● TASK ITEM:
Please reproduce exactly the lines that begin the listing below, up to and including the line where "608x395 pixels." occurs.

● EXCERPTED DATA:
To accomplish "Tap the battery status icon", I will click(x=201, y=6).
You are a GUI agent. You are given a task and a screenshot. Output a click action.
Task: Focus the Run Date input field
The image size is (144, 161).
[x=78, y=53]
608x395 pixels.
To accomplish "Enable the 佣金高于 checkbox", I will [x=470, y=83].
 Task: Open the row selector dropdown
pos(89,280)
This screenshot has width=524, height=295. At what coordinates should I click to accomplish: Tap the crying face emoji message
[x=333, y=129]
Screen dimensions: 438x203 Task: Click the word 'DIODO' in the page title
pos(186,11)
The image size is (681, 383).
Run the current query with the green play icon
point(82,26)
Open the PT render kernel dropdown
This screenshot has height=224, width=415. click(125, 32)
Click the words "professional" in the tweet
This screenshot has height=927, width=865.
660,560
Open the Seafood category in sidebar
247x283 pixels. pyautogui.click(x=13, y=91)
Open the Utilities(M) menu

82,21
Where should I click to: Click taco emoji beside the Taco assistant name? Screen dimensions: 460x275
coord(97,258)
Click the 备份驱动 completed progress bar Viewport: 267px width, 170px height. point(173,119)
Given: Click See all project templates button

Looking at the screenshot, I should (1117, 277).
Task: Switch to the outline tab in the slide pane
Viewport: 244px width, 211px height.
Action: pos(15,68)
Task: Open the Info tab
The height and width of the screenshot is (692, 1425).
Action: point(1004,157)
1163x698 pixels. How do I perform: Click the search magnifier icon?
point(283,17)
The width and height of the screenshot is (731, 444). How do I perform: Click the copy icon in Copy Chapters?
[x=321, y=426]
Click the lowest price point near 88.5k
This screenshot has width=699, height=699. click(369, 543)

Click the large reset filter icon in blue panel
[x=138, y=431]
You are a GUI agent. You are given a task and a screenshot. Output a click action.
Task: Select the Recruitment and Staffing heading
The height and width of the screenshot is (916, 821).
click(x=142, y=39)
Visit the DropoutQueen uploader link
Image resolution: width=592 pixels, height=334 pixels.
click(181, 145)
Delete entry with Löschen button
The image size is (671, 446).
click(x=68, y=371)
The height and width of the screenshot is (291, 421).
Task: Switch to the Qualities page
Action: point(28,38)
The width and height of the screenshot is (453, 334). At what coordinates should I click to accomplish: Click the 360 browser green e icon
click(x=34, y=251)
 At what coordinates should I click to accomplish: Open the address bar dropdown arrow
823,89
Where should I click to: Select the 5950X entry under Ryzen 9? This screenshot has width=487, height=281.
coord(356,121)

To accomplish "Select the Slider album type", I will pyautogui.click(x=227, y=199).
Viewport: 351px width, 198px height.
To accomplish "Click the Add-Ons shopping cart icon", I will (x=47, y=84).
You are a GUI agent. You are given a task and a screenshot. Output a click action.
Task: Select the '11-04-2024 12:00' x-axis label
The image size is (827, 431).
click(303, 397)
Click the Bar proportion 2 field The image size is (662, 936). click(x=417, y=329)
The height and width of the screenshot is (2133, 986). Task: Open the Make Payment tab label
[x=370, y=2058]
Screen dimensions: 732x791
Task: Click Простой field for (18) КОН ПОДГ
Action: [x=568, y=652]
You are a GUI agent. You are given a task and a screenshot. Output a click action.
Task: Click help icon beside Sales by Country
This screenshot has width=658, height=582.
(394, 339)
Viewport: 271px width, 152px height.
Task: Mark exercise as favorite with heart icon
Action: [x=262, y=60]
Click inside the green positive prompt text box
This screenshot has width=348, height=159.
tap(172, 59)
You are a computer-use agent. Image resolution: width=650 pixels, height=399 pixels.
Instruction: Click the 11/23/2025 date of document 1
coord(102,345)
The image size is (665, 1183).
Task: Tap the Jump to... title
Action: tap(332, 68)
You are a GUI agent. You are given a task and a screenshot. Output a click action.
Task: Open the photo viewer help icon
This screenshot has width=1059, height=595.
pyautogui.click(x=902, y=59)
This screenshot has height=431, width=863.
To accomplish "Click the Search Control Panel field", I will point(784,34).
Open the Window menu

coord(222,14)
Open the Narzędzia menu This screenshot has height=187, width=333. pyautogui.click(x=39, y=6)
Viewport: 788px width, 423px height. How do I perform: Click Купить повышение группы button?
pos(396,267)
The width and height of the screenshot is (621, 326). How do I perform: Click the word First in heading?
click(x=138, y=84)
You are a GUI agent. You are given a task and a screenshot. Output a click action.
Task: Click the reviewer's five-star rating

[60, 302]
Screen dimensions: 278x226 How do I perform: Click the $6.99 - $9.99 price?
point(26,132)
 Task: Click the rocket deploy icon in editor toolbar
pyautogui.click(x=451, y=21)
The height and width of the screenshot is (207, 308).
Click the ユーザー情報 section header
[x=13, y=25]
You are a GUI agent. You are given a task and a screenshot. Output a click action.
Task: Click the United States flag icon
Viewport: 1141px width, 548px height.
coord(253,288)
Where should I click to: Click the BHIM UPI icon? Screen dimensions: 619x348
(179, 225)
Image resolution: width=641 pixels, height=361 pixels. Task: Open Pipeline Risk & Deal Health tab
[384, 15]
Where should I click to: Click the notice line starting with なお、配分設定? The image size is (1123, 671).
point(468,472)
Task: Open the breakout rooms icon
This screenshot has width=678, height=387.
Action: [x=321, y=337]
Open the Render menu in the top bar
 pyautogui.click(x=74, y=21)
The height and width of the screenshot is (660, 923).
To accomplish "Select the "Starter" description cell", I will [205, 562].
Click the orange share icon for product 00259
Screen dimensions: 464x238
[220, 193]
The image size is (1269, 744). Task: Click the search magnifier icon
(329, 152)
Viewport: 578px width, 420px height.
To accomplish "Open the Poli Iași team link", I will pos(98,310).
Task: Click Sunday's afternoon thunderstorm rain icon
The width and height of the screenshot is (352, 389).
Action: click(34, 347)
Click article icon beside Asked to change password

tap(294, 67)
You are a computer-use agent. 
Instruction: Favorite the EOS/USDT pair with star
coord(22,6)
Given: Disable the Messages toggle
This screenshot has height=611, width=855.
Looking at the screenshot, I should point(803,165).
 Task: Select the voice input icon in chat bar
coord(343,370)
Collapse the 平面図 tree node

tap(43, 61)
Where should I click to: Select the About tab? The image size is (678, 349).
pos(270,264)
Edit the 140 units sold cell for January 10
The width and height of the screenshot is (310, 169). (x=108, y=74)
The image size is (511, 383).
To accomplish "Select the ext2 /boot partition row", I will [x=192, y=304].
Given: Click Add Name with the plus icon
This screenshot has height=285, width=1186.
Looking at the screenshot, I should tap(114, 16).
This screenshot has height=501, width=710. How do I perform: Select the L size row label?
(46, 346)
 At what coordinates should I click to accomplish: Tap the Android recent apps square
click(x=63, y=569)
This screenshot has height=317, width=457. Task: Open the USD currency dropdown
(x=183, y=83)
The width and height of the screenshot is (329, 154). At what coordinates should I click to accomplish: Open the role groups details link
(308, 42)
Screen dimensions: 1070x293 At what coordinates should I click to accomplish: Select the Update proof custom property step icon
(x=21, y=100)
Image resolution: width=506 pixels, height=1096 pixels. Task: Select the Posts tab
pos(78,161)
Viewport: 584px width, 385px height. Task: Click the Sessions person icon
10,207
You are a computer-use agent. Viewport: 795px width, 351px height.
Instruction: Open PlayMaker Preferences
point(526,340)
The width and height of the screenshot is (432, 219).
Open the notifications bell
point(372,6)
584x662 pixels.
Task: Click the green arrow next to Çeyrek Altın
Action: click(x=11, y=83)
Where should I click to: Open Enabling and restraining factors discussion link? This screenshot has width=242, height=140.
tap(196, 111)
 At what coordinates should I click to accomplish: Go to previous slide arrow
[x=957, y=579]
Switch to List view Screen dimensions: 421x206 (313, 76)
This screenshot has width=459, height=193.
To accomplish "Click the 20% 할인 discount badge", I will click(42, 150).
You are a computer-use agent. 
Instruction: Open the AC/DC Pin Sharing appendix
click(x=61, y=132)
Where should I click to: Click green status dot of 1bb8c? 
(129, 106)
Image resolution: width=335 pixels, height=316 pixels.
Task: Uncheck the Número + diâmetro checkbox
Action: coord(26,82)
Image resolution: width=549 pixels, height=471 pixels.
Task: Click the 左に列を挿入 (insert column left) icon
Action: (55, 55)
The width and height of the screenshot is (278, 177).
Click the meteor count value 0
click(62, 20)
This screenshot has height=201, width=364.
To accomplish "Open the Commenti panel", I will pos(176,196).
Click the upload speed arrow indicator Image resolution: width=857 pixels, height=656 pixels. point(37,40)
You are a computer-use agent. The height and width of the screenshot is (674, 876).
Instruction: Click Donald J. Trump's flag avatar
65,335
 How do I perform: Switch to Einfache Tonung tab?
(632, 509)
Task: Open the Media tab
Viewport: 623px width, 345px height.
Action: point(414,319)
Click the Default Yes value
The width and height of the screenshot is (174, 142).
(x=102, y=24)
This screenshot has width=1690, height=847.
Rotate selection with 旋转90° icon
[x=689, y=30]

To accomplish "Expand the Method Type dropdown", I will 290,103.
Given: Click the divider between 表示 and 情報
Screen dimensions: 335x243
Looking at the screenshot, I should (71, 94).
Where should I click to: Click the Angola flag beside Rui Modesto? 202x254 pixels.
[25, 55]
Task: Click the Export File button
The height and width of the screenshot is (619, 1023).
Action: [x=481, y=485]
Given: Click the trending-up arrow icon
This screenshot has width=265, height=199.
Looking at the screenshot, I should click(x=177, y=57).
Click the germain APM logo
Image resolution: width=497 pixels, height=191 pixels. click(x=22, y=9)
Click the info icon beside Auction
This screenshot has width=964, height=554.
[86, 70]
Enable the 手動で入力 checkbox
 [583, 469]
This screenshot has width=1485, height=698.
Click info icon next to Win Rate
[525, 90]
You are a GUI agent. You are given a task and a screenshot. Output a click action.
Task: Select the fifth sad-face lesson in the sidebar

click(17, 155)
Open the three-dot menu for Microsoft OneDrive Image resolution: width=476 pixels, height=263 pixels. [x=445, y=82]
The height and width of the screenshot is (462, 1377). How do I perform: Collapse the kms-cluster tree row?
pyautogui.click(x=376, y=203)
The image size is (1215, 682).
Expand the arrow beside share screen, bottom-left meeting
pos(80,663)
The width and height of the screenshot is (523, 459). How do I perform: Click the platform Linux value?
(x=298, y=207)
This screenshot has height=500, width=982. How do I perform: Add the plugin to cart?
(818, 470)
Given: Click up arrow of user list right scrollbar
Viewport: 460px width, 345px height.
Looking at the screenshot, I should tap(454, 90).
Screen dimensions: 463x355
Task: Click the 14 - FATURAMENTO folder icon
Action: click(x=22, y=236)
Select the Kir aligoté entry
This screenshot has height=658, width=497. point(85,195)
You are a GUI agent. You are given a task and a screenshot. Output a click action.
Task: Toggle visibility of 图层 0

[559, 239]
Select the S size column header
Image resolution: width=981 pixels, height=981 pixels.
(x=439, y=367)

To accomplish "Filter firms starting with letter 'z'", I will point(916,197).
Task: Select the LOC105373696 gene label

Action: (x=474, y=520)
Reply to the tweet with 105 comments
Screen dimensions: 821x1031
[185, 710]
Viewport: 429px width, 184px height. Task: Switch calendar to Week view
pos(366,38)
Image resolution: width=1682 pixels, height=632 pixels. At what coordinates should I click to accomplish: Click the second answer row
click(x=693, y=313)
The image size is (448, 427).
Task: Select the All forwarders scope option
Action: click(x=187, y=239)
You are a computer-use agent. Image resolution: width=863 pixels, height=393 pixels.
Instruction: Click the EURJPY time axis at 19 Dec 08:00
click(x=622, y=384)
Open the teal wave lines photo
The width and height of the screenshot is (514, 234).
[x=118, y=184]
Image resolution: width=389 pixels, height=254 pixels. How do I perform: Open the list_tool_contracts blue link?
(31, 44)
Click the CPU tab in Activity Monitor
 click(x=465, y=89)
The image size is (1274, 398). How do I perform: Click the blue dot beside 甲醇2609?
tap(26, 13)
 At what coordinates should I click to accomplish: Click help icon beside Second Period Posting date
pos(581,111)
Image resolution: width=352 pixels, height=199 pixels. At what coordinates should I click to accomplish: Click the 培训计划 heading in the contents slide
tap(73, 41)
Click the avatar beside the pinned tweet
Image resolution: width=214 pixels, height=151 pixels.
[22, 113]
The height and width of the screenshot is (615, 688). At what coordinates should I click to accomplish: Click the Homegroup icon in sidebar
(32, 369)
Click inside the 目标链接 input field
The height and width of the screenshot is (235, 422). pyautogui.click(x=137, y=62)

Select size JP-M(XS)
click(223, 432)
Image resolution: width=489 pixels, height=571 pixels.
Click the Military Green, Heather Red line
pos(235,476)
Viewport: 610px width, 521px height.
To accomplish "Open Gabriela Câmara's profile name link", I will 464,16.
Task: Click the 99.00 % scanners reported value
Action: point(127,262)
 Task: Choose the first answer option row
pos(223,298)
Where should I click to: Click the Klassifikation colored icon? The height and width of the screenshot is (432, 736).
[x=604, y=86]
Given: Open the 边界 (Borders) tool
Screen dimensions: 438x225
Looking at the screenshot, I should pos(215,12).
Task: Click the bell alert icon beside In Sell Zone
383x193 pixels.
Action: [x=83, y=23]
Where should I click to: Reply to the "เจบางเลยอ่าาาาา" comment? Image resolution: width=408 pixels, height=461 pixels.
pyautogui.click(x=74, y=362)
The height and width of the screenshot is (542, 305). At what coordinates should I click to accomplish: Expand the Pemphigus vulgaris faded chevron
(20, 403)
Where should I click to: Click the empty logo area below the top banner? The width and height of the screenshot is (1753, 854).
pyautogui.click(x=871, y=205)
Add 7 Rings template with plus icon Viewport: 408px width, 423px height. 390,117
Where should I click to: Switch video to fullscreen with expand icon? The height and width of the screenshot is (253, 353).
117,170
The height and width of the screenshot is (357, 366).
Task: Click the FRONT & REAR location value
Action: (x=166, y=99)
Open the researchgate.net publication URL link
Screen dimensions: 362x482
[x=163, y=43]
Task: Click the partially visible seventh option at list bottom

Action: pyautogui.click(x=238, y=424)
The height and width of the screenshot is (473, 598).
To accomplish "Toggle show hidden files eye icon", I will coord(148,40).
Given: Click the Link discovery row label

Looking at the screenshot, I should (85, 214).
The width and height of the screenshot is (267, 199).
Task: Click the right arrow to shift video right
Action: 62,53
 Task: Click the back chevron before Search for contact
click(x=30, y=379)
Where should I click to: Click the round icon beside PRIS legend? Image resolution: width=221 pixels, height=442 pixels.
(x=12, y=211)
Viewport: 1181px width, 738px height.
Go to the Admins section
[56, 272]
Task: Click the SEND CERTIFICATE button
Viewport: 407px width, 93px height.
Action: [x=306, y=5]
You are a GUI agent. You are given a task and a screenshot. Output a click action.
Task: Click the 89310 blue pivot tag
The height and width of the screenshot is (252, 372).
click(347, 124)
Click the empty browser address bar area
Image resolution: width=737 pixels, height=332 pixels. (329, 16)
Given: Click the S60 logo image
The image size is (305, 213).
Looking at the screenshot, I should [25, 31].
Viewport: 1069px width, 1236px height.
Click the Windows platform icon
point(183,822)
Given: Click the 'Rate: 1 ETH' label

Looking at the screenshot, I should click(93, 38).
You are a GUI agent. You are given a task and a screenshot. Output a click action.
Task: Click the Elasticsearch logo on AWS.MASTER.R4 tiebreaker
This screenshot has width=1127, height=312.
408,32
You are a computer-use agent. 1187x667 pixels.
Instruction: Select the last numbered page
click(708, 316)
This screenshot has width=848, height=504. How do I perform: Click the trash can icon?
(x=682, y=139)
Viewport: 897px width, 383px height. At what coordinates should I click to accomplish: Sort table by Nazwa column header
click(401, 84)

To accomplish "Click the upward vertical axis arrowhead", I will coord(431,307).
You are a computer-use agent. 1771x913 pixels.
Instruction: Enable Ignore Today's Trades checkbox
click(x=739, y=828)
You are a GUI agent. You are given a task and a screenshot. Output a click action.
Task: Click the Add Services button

● PROBLEM SOLUTION:
To accomplish "Tap the battery status icon", I will click(x=201, y=6).
You are a GUI agent. You are given a task and a screenshot. Output a click action.
Task: Focus the Run Date input field
The image size is (144, 161).
[x=78, y=53]
608x395 pixels.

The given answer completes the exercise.